══ Records shown ══

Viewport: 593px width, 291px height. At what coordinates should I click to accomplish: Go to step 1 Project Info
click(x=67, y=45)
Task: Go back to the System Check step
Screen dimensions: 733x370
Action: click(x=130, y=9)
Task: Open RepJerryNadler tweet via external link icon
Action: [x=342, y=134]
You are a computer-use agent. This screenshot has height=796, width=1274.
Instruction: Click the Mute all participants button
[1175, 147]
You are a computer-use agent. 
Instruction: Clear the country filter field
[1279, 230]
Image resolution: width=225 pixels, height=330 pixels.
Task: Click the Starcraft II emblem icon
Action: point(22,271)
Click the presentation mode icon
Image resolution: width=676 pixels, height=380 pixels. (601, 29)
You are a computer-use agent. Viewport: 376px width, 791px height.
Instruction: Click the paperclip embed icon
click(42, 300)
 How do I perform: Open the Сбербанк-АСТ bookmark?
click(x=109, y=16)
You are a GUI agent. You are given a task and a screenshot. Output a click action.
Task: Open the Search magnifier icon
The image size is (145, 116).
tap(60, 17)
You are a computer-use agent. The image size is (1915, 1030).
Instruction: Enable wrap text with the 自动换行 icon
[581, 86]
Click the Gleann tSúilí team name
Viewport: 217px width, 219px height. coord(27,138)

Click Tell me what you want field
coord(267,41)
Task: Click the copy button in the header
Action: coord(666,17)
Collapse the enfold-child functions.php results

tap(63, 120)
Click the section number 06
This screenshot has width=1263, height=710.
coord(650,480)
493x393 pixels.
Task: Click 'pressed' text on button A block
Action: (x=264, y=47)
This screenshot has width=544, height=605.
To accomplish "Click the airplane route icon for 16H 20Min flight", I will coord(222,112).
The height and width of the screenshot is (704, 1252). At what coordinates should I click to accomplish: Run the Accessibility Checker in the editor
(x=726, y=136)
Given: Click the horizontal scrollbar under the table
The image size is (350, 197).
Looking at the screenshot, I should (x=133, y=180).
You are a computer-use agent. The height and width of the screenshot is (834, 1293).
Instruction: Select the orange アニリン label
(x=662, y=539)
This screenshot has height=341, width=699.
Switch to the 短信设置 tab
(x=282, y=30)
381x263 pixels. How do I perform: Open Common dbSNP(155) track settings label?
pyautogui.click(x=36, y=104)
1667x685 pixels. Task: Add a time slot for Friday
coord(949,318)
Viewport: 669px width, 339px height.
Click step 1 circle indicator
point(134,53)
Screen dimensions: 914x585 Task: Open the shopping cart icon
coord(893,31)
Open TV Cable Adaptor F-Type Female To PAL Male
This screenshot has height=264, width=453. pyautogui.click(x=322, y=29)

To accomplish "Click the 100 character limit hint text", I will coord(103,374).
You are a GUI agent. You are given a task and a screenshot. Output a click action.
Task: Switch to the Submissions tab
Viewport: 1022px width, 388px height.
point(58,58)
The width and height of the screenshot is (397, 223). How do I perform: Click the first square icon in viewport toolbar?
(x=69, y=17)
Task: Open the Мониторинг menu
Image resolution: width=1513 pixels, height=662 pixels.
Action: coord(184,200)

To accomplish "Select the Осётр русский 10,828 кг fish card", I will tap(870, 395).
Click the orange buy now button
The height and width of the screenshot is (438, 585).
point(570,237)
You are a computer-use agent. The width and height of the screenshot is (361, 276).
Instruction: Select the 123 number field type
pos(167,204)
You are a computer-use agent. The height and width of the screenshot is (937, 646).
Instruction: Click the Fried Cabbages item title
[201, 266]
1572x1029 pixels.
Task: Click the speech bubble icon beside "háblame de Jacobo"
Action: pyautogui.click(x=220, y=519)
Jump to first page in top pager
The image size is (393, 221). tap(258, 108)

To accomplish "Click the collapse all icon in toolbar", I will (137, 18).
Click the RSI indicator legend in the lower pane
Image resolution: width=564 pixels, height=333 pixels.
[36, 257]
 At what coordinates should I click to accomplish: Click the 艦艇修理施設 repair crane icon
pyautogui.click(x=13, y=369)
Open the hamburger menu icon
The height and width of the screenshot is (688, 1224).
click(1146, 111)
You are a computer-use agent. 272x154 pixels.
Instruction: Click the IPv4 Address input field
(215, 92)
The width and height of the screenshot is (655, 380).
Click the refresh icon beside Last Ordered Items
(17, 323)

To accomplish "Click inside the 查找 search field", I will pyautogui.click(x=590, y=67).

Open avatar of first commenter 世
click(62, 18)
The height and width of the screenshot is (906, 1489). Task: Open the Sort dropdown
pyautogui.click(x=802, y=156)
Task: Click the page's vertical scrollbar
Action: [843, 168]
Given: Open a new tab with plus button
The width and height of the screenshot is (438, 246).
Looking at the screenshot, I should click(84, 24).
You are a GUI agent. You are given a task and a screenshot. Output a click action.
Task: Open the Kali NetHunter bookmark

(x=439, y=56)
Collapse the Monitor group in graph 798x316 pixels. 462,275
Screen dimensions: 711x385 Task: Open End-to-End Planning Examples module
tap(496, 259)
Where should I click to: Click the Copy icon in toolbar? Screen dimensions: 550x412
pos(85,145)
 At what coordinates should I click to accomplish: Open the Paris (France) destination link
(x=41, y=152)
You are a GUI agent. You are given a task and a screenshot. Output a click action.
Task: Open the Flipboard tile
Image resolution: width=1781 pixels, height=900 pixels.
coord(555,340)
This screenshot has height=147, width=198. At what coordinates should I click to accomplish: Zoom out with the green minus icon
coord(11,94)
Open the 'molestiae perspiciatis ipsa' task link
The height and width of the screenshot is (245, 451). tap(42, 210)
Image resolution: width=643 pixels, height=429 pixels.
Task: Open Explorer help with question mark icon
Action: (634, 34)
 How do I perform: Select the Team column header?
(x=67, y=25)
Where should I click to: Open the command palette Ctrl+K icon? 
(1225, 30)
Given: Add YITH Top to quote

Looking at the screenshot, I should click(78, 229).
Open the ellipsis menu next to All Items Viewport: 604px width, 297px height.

═══

Return every line of the data above without any changes.

Viewport: 593px width, 291px height. At what coordinates should I click to accomplish: Go to step 1 Project Info
click(x=67, y=45)
Task: Go back to the System Check step
Screen dimensions: 733x370
Action: click(x=130, y=9)
Task: Open RepJerryNadler tweet via external link icon
Action: [x=342, y=134]
You are a computer-use agent. This screenshot has height=796, width=1274.
Instruction: Click the Mute all participants button
[1175, 147]
You are a computer-use agent. 
Instruction: Clear the country filter field
[1279, 230]
Image resolution: width=225 pixels, height=330 pixels.
Task: Click the Starcraft II emblem icon
Action: point(22,271)
Click the presentation mode icon
Image resolution: width=676 pixels, height=380 pixels. (601, 29)
You are a computer-use agent. Viewport: 376px width, 791px height.
Instruction: Click the paperclip embed icon
click(42, 300)
 How do I perform: Open the Сбербанк-АСТ bookmark?
click(x=109, y=16)
You are a GUI agent. You are given a task and a screenshot. Output a click action.
Task: Open the Search magnifier icon
The image size is (145, 116).
tap(60, 17)
You are a computer-use agent. The image size is (1915, 1030).
Instruction: Enable wrap text with the 自动换行 icon
[581, 86]
Click the Gleann tSúilí team name
Viewport: 217px width, 219px height. coord(27,138)

Click Tell me what you want field
coord(267,41)
Task: Click the copy button in the header
Action: coord(666,17)
Collapse the enfold-child functions.php results

tap(63, 120)
Click the section number 06
This screenshot has width=1263, height=710.
coord(650,480)
493x393 pixels.
Task: Click 'pressed' text on button A block
Action: (x=264, y=47)
This screenshot has width=544, height=605.
To accomplish "Click the airplane route icon for 16H 20Min flight", I will coord(222,112).
The height and width of the screenshot is (704, 1252). At what coordinates should I click to accomplish: Run the Accessibility Checker in the editor
(x=726, y=136)
Given: Click the horizontal scrollbar under the table
The image size is (350, 197).
Looking at the screenshot, I should (x=133, y=180).
You are a computer-use agent. The height and width of the screenshot is (834, 1293).
Instruction: Select the orange アニリン label
(x=662, y=539)
This screenshot has height=341, width=699.
Switch to the 短信设置 tab
(x=282, y=30)
381x263 pixels. How do I perform: Open Common dbSNP(155) track settings label?
pyautogui.click(x=36, y=104)
1667x685 pixels. Task: Add a time slot for Friday
coord(949,318)
Viewport: 669px width, 339px height.
Click step 1 circle indicator
point(134,53)
Screen dimensions: 914x585 Task: Open the shopping cart icon
coord(893,31)
Open TV Cable Adaptor F-Type Female To PAL Male
This screenshot has height=264, width=453. pyautogui.click(x=322, y=29)

To accomplish "Click the 100 character limit hint text", I will coord(103,374).
You are a GUI agent. You are given a task and a screenshot. Output a click action.
Task: Switch to the Submissions tab
Viewport: 1022px width, 388px height.
point(58,58)
The width and height of the screenshot is (397, 223). How do I perform: Click the first square icon in viewport toolbar?
(x=69, y=17)
Task: Open the Мониторинг menu
Image resolution: width=1513 pixels, height=662 pixels.
Action: coord(184,200)

To accomplish "Select the Осётр русский 10,828 кг fish card", I will tap(870, 395).
Click the orange buy now button
The height and width of the screenshot is (438, 585).
point(570,237)
You are a computer-use agent. The width and height of the screenshot is (361, 276).
Instruction: Select the 123 number field type
pos(167,204)
You are a computer-use agent. The height and width of the screenshot is (937, 646).
Instruction: Click the Fried Cabbages item title
[201, 266]
1572x1029 pixels.
Task: Click the speech bubble icon beside "háblame de Jacobo"
Action: pyautogui.click(x=220, y=519)
Jump to first page in top pager
The image size is (393, 221). tap(258, 108)

To accomplish "Click the collapse all icon in toolbar", I will (137, 18).
Click the RSI indicator legend in the lower pane
Image resolution: width=564 pixels, height=333 pixels.
[36, 257]
 At what coordinates should I click to accomplish: Click the 艦艇修理施設 repair crane icon
pyautogui.click(x=13, y=369)
Open the hamburger menu icon
The height and width of the screenshot is (688, 1224).
click(1146, 111)
You are a computer-use agent. 272x154 pixels.
Instruction: Click the IPv4 Address input field
(215, 92)
The width and height of the screenshot is (655, 380).
Click the refresh icon beside Last Ordered Items
(17, 323)

To accomplish "Click inside the 查找 search field", I will pyautogui.click(x=590, y=67).

Open avatar of first commenter 世
click(62, 18)
The height and width of the screenshot is (906, 1489). Task: Open the Sort dropdown
pyautogui.click(x=802, y=156)
Task: Click the page's vertical scrollbar
Action: [843, 168]
Given: Open a new tab with plus button
The width and height of the screenshot is (438, 246).
Looking at the screenshot, I should click(84, 24).
You are a GUI agent. You are given a task and a screenshot. Output a click action.
Task: Open the Kali NetHunter bookmark

(x=439, y=56)
Collapse the Monitor group in graph 798x316 pixels. 462,275
Screen dimensions: 711x385 Task: Open End-to-End Planning Examples module
tap(496, 259)
Where should I click to: Click the Copy icon in toolbar? Screen dimensions: 550x412
pos(85,145)
 At what coordinates should I click to accomplish: Open the Paris (France) destination link
(x=41, y=152)
You are a GUI agent. You are given a task and a screenshot. Output a click action.
Task: Open the Flipboard tile
Image resolution: width=1781 pixels, height=900 pixels.
coord(555,340)
This screenshot has height=147, width=198. At what coordinates should I click to accomplish: Zoom out with the green minus icon
coord(11,94)
Open the 'molestiae perspiciatis ipsa' task link
The height and width of the screenshot is (245, 451). tap(42, 210)
Image resolution: width=643 pixels, height=429 pixels.
Task: Open Explorer help with question mark icon
Action: (634, 34)
 How do I perform: Select the Team column header?
(x=67, y=25)
Where should I click to: Open the command palette Ctrl+K icon? 
(1225, 30)
Given: Add YITH Top to quote

Looking at the screenshot, I should click(78, 229).
Open the ellipsis menu next to All Items Viewport: 604px width, 297px height.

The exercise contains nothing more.